Il prezzo di mercato di TikTok sarebbe tra i 20 e i 40 miliardi di dollari. Fonti di stampa puntano sull’ipotesi che vengano messi sul tavolo non da un compratore unico, bensì da una cordata di aziende. L’ipotesi più credibile resta quella del consorzio guidato da Oracle e Blackstone cui potrebbe partecipare anche SoftBank.
Si tratterebbe insomma di compratori vicini a Donald Trump, già presenti in altri dossier gestiti direttamente dal presidente americano. Non è da escludere nemmeno l’ipotesi della jv o comunque della partecipazione minoritaria di aziende cinesi per permettere a Pechino di non cedere su tutta la linea al diktat statunitense.
IL RISCHIO DI UNA CAUSA CHE CANCELLI TUTTO
Quel che è certo è che l’intera operazione, se mai dovesse realmente giungere a una conclusione che soddisfi entrambe le parti, potrebbe finire sulla cattedra di qualche corte statunitense dato che i democratici sostengono che Trump non abbia mai avuto l’autorità legale per prorogare la scadenza prevista nella normativa per il 19 gennaio scorso, 24 ore prima del suo insediamento.

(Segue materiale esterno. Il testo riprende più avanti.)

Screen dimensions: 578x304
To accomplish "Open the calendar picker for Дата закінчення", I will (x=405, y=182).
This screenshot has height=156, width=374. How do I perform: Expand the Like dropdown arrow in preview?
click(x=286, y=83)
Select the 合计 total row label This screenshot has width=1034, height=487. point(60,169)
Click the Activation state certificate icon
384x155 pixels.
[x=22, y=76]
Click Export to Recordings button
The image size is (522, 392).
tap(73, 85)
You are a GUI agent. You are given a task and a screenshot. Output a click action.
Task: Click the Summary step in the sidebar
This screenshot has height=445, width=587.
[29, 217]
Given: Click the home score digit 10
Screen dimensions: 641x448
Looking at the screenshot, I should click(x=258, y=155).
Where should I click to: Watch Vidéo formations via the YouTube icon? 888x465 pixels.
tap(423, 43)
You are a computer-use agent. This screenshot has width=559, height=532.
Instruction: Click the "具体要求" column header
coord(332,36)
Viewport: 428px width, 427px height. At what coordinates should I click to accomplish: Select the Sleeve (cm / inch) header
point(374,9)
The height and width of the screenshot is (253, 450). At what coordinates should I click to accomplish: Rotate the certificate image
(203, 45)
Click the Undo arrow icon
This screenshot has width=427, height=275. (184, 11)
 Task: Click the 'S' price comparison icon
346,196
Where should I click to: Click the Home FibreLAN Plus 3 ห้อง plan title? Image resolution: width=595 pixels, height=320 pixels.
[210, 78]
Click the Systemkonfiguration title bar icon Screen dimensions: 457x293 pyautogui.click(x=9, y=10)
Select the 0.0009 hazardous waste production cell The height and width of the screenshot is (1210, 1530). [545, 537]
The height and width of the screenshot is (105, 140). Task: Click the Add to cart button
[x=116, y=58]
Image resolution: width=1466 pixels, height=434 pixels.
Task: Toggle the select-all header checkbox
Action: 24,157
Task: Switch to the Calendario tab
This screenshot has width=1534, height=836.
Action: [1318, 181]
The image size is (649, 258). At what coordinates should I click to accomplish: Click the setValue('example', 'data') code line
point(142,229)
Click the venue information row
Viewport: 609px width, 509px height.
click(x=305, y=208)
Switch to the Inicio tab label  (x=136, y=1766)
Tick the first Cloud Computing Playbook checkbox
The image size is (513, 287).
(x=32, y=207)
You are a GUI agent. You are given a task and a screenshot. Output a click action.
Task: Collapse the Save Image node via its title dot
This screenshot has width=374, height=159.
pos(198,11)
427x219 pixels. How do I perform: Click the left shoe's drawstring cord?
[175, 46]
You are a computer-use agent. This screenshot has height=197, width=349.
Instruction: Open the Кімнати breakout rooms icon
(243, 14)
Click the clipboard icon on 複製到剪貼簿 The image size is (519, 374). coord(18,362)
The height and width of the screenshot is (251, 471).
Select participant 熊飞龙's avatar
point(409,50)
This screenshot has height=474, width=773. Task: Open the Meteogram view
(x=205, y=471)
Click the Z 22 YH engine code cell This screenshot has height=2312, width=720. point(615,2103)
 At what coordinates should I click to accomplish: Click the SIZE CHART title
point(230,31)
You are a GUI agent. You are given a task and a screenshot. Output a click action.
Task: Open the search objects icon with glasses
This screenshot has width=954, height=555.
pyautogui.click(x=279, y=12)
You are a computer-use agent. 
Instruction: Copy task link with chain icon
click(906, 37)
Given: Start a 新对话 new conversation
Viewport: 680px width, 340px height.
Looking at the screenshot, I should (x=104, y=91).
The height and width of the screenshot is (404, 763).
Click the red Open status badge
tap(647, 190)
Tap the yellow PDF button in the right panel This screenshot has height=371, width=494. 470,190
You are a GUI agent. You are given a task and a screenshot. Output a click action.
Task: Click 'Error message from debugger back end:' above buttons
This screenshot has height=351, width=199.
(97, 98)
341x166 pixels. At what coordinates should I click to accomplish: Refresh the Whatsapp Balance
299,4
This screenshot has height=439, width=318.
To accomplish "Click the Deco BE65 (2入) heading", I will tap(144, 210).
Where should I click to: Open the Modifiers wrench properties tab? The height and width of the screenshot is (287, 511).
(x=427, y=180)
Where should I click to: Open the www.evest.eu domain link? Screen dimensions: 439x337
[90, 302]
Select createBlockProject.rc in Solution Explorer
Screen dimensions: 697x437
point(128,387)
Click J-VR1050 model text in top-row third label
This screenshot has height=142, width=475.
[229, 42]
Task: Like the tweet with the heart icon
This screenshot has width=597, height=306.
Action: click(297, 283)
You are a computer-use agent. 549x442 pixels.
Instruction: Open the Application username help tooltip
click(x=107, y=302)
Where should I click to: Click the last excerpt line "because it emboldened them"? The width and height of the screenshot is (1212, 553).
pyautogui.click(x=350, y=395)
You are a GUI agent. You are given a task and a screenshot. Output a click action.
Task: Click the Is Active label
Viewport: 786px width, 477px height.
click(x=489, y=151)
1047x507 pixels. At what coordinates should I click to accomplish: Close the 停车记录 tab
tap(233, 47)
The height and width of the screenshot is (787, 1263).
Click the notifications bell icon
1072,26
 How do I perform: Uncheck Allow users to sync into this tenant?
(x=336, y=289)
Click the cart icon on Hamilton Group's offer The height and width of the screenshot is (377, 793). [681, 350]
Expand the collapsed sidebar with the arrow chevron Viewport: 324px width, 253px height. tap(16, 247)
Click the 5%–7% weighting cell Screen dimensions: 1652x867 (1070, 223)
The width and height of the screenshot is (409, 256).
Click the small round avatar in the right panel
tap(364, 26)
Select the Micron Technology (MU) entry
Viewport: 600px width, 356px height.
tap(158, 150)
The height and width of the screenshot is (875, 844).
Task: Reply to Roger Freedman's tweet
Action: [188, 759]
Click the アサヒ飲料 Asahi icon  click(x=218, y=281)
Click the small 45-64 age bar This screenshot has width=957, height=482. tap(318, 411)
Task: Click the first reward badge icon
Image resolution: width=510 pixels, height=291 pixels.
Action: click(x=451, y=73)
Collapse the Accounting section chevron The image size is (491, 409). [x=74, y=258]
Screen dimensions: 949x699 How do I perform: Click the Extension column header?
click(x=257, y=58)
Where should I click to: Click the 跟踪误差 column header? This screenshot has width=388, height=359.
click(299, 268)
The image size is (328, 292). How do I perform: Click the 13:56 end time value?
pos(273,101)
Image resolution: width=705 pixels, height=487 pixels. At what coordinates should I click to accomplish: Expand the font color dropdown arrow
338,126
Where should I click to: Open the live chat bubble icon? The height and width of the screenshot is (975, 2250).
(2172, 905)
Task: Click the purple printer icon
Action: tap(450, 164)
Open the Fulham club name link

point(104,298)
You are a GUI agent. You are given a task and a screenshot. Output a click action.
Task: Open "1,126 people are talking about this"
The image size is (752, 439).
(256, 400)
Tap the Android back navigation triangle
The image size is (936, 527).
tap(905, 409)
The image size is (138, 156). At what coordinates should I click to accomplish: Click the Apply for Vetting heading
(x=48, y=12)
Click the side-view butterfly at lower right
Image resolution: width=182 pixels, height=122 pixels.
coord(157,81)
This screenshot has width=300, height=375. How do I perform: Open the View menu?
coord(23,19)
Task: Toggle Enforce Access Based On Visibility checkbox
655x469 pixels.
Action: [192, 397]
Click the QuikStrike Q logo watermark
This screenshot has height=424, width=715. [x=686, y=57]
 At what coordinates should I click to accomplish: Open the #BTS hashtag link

Qualsiasi atto costruito su di un simile vizio, dunque, secondo questa tesi sarebbe a sua volta invalido. Ci sarebbero già schiere di politici, associazioni, Big Tech che non amano la piattaforma cinese come pure imprenditori esclusi dalle trattative sull’acquisto perché sgraditi al tycoon pronte perciò a impugnare ciò che potrebbe nascere dall’accordo tra Usa e Cina. Il balletto su TikTok potrebbe insomma durare ancora a lungo e avere parecchi strascichi.